*DIRECTIONS*.
Task for the records below: please retype exactly and only the lines from the first through the one with "1456x819 pixels.", with every picture omitted.

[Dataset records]
============================================================

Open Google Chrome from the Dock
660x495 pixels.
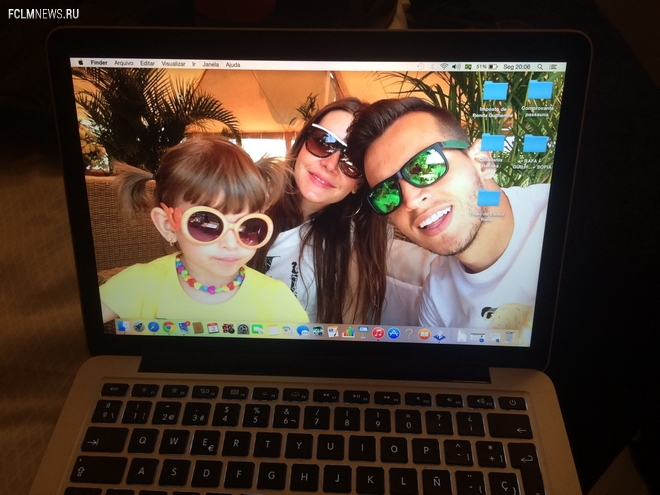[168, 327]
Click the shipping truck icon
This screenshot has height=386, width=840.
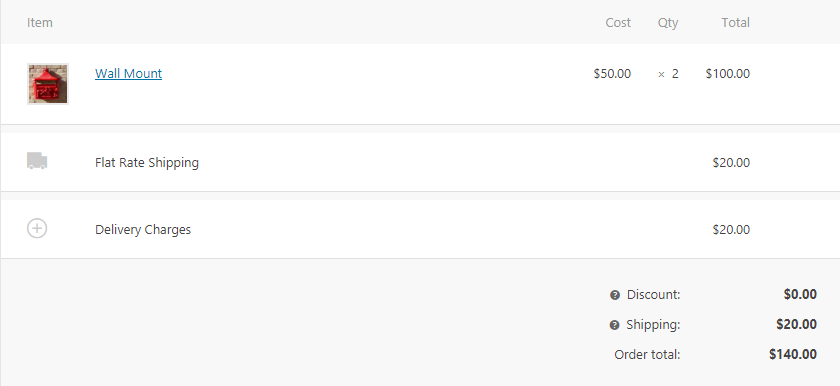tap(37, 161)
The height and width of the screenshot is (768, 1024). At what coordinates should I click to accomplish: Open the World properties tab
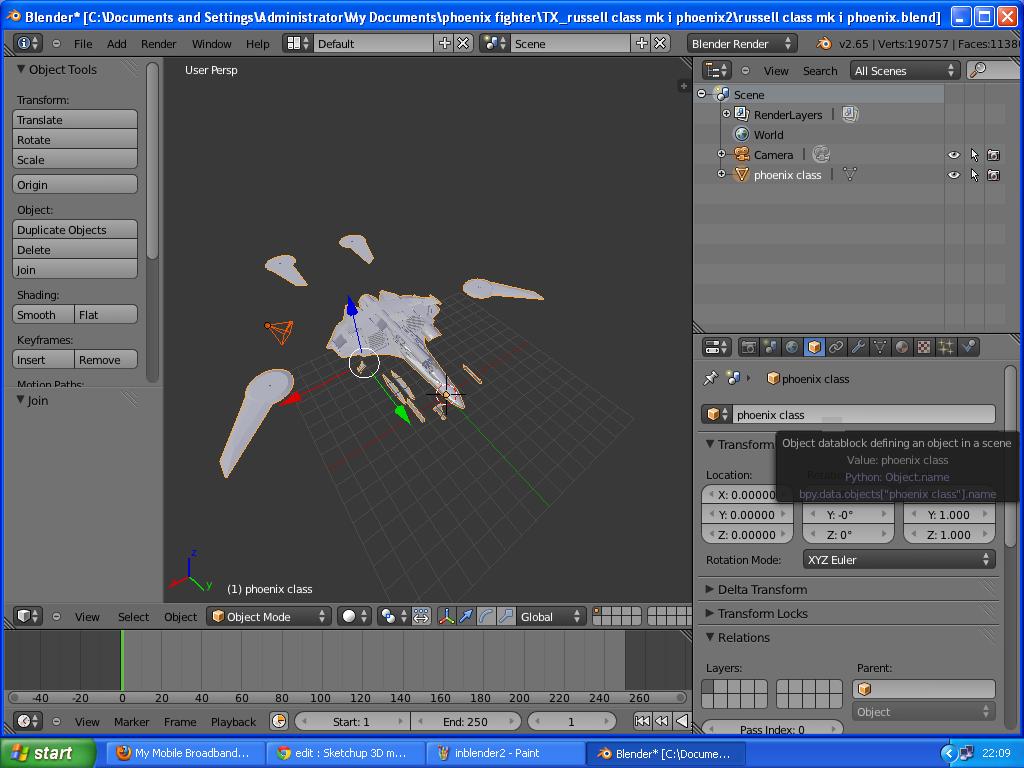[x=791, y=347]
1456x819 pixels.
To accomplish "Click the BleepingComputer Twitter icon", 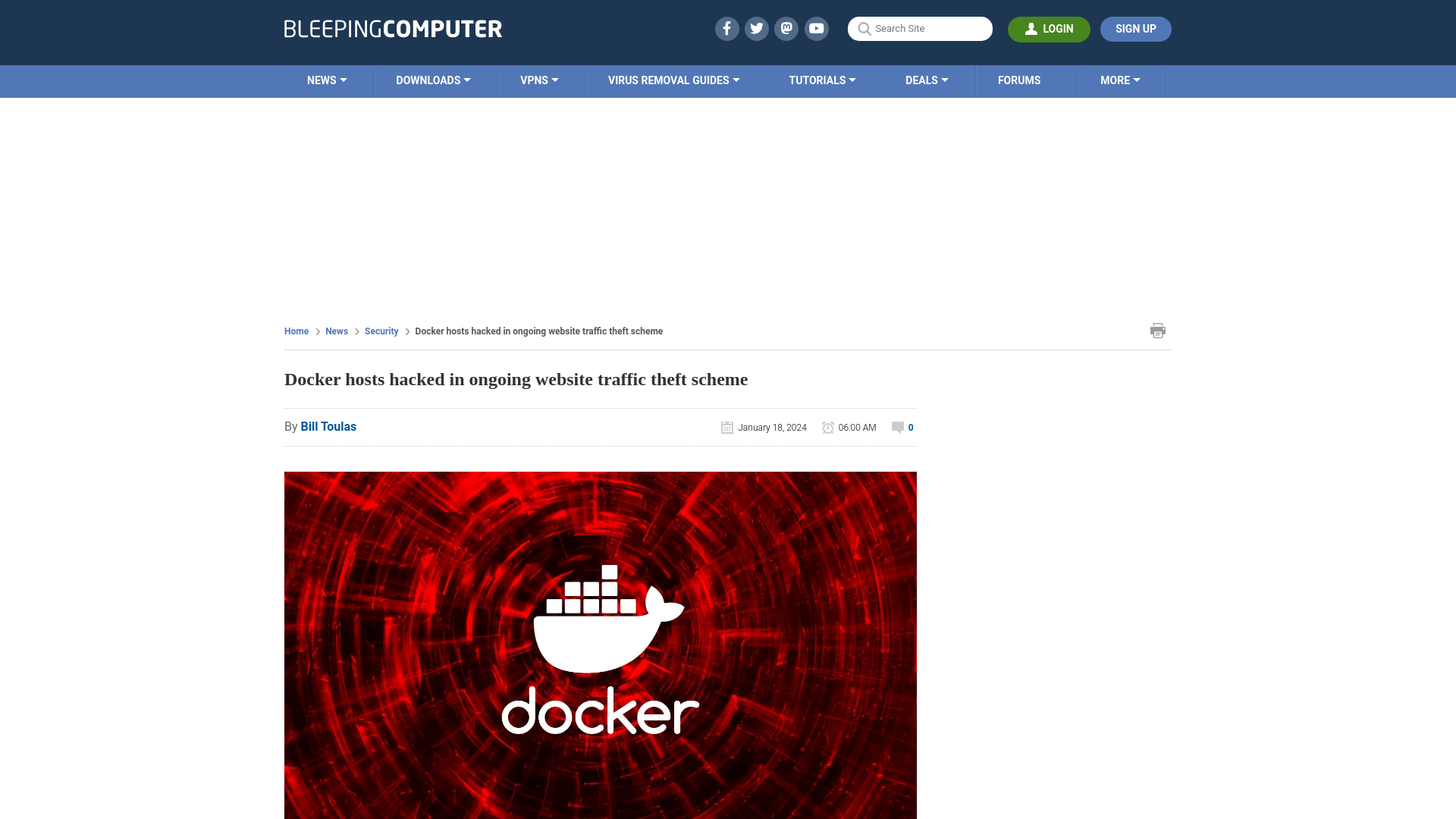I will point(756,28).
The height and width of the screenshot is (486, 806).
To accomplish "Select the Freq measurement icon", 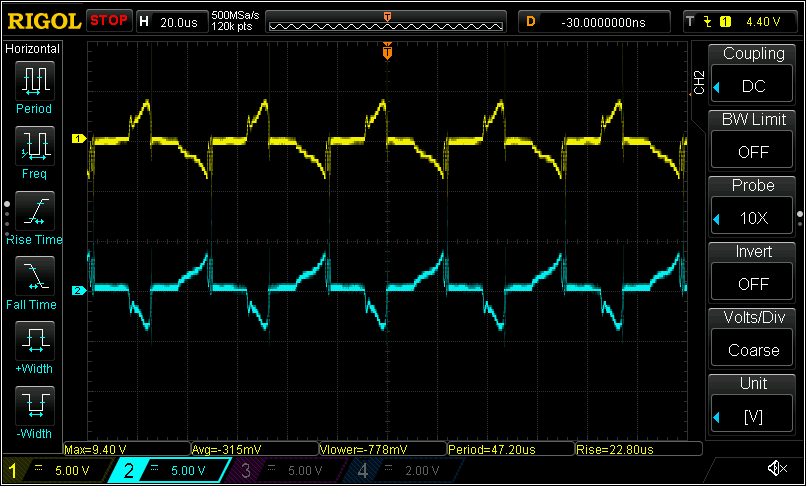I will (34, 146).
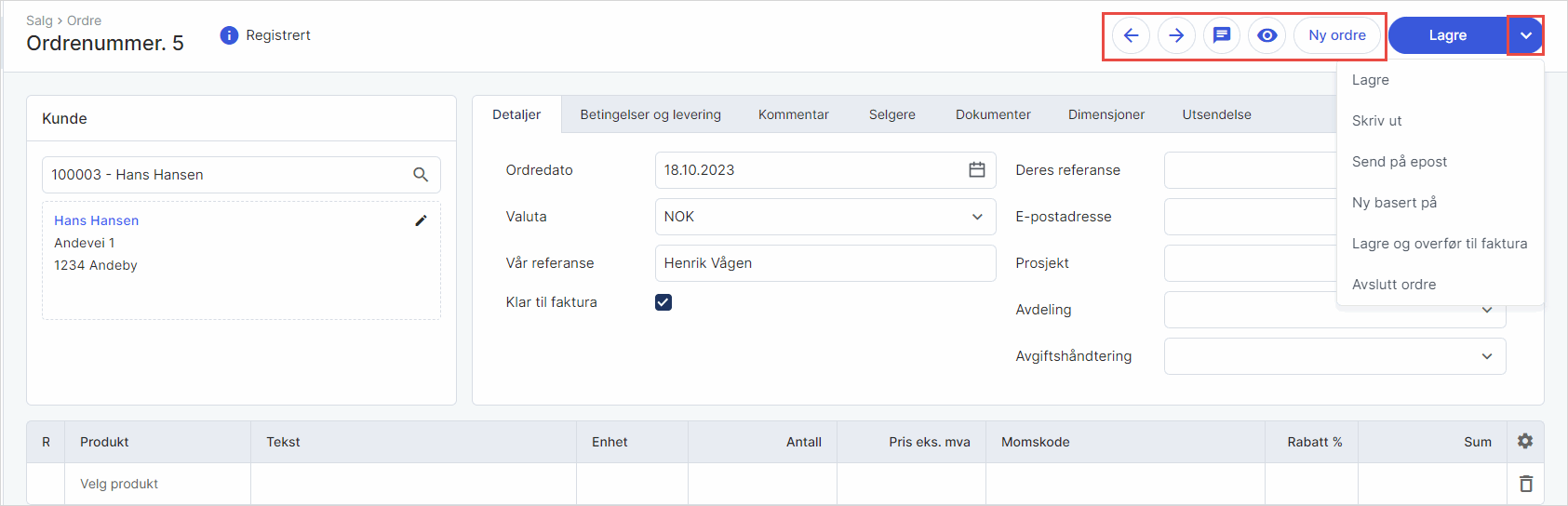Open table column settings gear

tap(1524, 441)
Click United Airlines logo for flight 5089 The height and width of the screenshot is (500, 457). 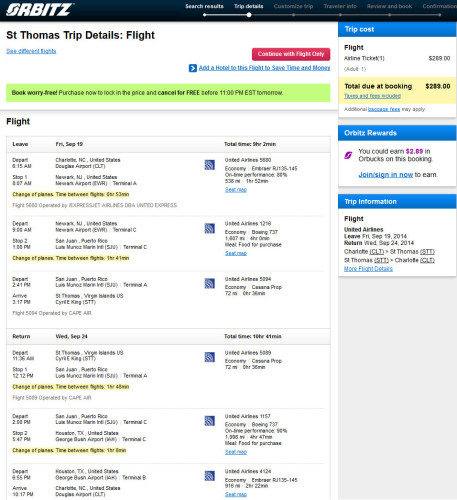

============================================================

*TASK SOLUTION*.
Open Google Chrome from the Dock
660x495 pixels.
[168, 327]
Click the shipping truck icon
This screenshot has height=386, width=840.
tap(37, 161)
The height and width of the screenshot is (768, 1024). At what coordinates should I click to accomplish: Open the World properties tab
[x=791, y=347]
1456x819 pixels.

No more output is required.